The downhill run into Winter continued during April. By the end of the month, the house was ready to move into a blend of passive solar and active heating modes. We’re almost ready to turn the air conditioner on for the first time in a while.
Our energy bill for the month flipped from a $4 credit in March to a net cost of $18. Average daily electricity consumption hovered around the 11kWh mark.
Solar power production dropped again, down to 525kWh. Even though production is about half what the panels produce in Summer, production still exceeded household demand. We exported 230kWh to the grid.
Despite a run of warmish days in mid-April, the monthly average maximum and minimum temperatures are definitely on their way down.
The average daily maximum dropped from 25.4oC in March to 21oC. The overnight minimum average also had a reasonable fall, going from 13.6oC to 11oC.
We also saw another reduction in the BOM solar exposure measurement. The April average of 10 MJ/m2 is well short of March’s 15 MJ/m2
I’m monitoring solar exposure because it’s a good indicator of solar power production. High numbers correlate with good production and vice versa. It’s also a useful indicator of how much solar energy is available for passive solar heating. Short, cloudy Winter days limit the solar exposure and, hence, the amount of energy available for passive heating.
Staying comfortable in April
This temperature chart compares conditions in our living area (kitchen) with ambient temperatures on the north and south sides of the house.
Once again, there are a couple of kitchen temperature spikes, caused by the reasons discussed in the March report. With the Sun lower in the sky, it’s warming a larger area of the thermal mass (concrete slab). However, late Summer temperatures are lingering longer so we don’t yet need the extra passive heating.
Fortunately, Melbourne provides cool nights so we used natural air circulation to vent warm air. We didn’t have to resort to the air conditioner. Switching on the ceiling fans was enough to boost the air circulation after the warmest days.
During the colder, sunny days, we use sunlight coming through the large north facing windows to heat indoors. Here you can see sunshine warming the concrete slab in our main bedroom.

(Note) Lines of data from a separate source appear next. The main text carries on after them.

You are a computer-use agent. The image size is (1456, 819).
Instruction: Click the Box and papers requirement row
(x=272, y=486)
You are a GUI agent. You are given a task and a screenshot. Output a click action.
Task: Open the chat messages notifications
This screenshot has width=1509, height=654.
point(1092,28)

The temperature graph shows we stayed below the recommended indoor summer temperature maximum of 27oC.
Major electricity users
I didn’t see significant changes to the major electricity users. Most of our energy goes to hot water, kitchen appliances and EV charging.

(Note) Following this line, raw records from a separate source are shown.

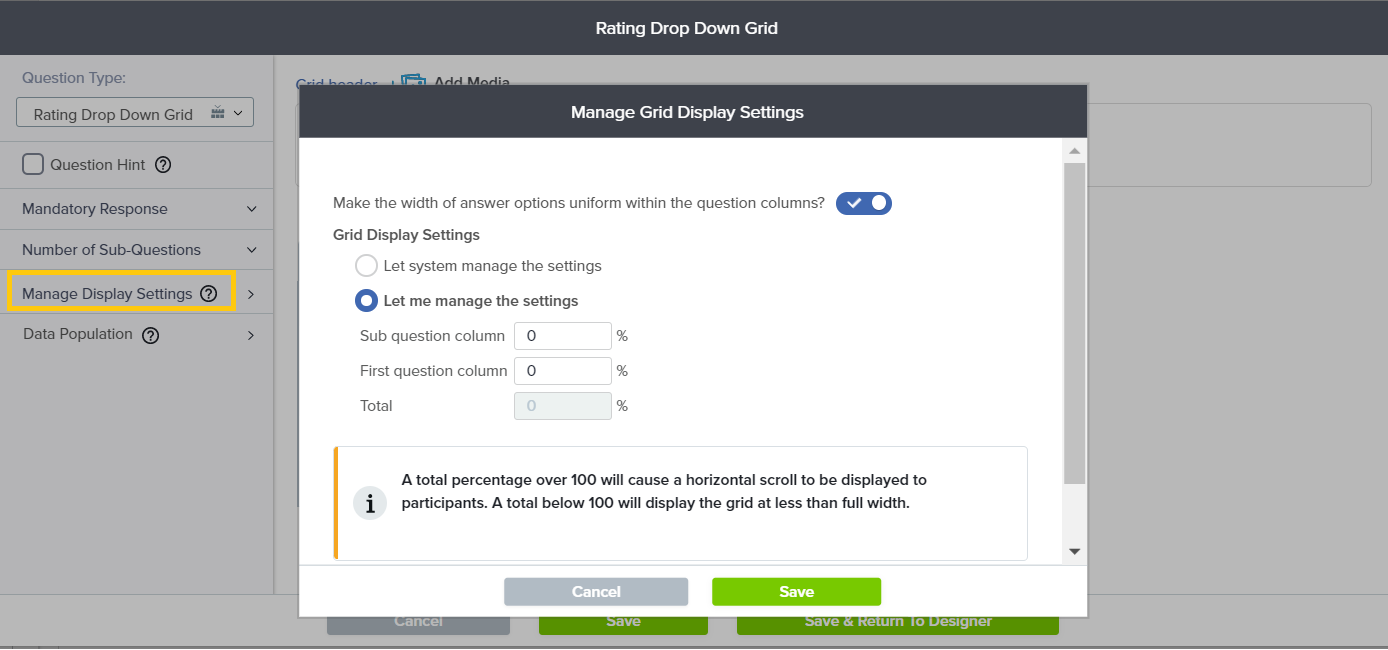
Task: Click the info icon in the warning box
Action: 370,503
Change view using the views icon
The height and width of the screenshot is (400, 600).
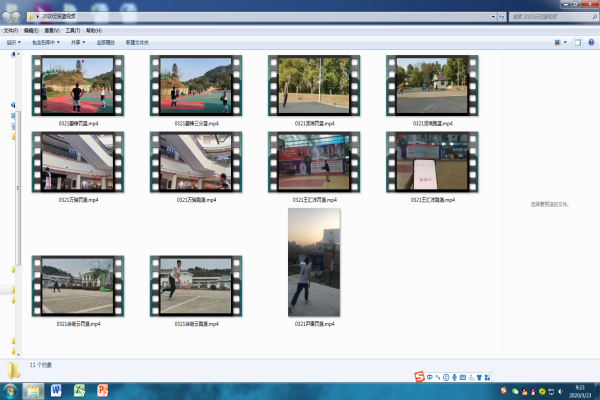coord(558,42)

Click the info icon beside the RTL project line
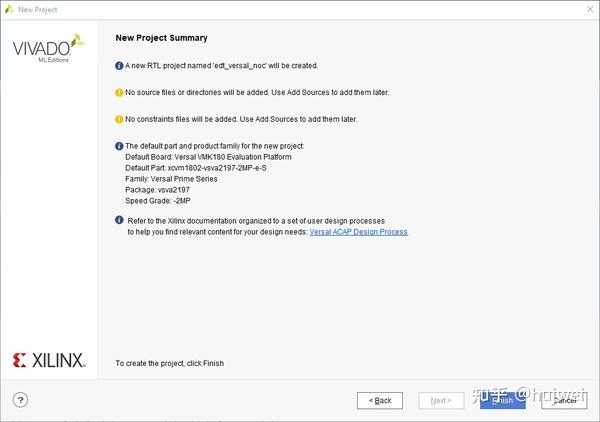119,66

EV charging could be the one to watch for a cost impact in the next couple of months. During Summer, there is plenty of excess solar power for charging. We charged the car like you might charge a mobile phone. Plug it in whenever we have the chance to top up the battery.
That’s not so easy to do in the Winter months when solar power production is much lower. The 8kW array can’t meet household demand and charge an EV. The back-up plan will be importing off-peak GreenPower from the grid at night.

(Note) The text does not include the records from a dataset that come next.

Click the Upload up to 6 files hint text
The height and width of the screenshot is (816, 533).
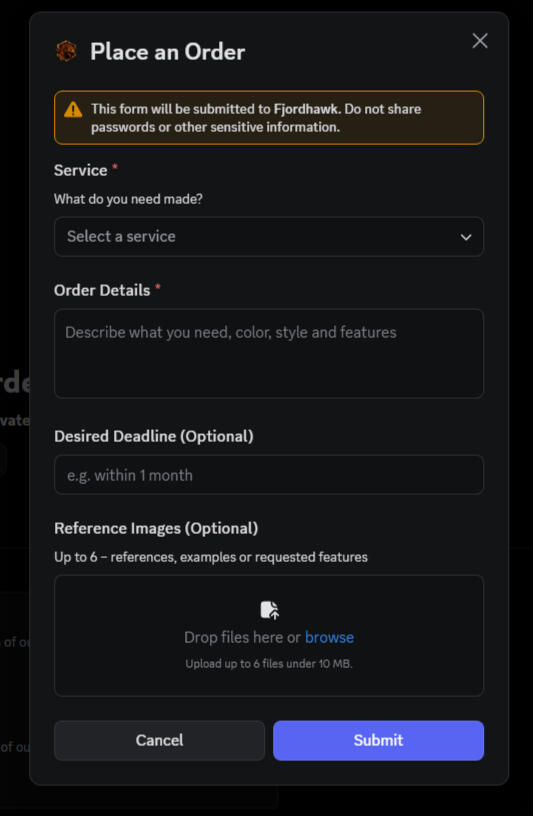coord(269,664)
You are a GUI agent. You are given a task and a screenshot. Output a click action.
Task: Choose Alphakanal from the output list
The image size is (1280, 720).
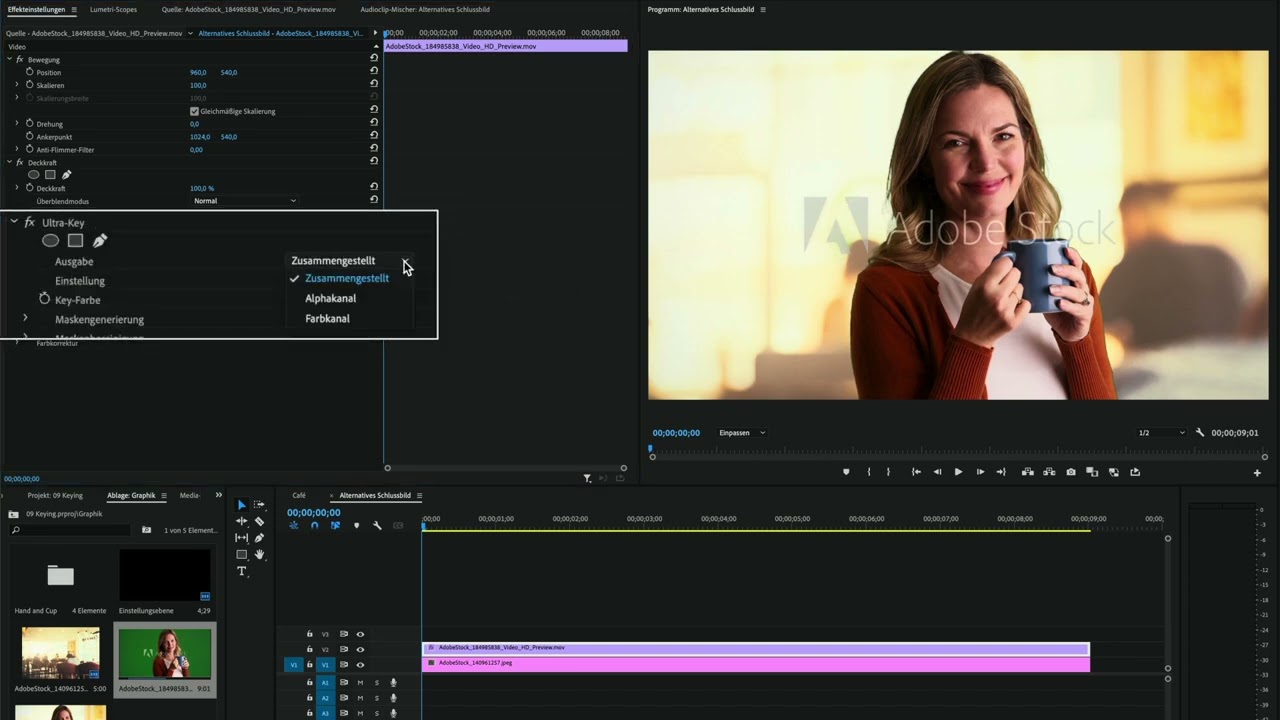pos(330,298)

Solar power production observations
The two solar panel production charts highlight a downward trend.
Average daily production dropped below 20kWh. The system struggled to get above 25kWh on a sunny day.
Weekly production is down to the 120kWh mark, the lowest since August 2021.
April electricity cost
GreenPower imports edged up slightly from a total of 11kWh in March to 24kWh in April. The jump happened because I topped up the battery twice in the month.
Topping up the battery means importing off-peak GreenPower before a cloudy day when the solar power + battery isn’t likely to get us through the late afternoon or evening. In preparation, I program the inverter to import off-peak GreenPower and top up the battery. Adding the imported electricity to the next day’s solar production avoids the battery running out just when grid power prices are at their highest.
Less production meant less excess power so exports fell to 230kWh. That’s not surprising and it won’t get better for a while.
The feed-in tariff helped but didn’t cover the $33 grid connection cost and our small amount of importing. The April bill came to $18, up from a $4 credit in March.
Energy cost since July 1
Let’s review the energy balance and costs since official records began on July 1, 2021.
- Electricity imported = 556 kWh or 1.8 kWh per day (and flatlining)
- Electricity exported = 4 143 kWh or 13.6 kWh per day (and falling)
- Energy cost = $139 or $0.45 per day (and flatlining)
Moving beyond the peak solar power production season is starting to affect these averages.
Both the electricity imported and energy cost daily averages have plateaued. With the impending production shortfall, they are likely to start rising.
The electricity export average is falling. Given we are heading towards the June/July production minimum, this figure will drop again next month.
Looking ahead to May
Given the cold start to May, we’re already using active heating during periods of cloudy days and cold nights.
Comfort-wise, that’s not an issue. The air conditioner does a great job of moderating indoor temperature fluctuations when passive heating isn’t enough.
Cost-wise, I forecast another energy bill due to lower solar production and increased electricity consumption due to active heating..
However, the house will continue doing what it does best – keeping us comfortable at a low energy cost.